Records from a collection
—————

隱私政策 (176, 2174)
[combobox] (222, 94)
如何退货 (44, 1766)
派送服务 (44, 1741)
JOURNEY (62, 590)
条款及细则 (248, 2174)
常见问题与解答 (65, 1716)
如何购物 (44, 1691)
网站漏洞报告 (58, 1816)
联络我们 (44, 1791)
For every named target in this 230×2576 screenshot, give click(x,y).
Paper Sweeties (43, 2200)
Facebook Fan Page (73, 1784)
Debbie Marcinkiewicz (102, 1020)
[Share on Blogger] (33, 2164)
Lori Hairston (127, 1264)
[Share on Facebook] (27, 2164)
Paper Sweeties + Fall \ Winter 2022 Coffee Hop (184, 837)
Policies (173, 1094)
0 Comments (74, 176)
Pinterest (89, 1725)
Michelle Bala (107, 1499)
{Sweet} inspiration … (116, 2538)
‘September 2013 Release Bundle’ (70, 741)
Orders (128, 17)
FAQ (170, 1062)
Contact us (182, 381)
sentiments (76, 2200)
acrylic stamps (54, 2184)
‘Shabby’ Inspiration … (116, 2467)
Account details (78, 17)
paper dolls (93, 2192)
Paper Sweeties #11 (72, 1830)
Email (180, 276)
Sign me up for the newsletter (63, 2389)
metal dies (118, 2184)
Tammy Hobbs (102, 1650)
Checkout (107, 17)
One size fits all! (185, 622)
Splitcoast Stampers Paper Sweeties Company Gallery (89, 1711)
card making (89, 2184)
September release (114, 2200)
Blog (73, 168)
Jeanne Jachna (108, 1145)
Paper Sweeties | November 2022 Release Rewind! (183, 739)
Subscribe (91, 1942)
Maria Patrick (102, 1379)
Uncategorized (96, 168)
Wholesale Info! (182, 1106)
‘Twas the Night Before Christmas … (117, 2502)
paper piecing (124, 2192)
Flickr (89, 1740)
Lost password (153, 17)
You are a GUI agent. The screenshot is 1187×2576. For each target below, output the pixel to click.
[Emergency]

—————

**Task item:** List the lines of the entries that include "Sweeties".

**Output for this exercise:**
Paper Sweeties (43, 2200)
Paper Sweeties + Fall \ Winter 2022 Coffee Hop (184, 837)
Paper Sweeties #11 (72, 1830)
Splitcoast Stampers Paper Sweeties Company Gallery (89, 1711)
Paper Sweeties | November 2022 Release Rewind! (183, 739)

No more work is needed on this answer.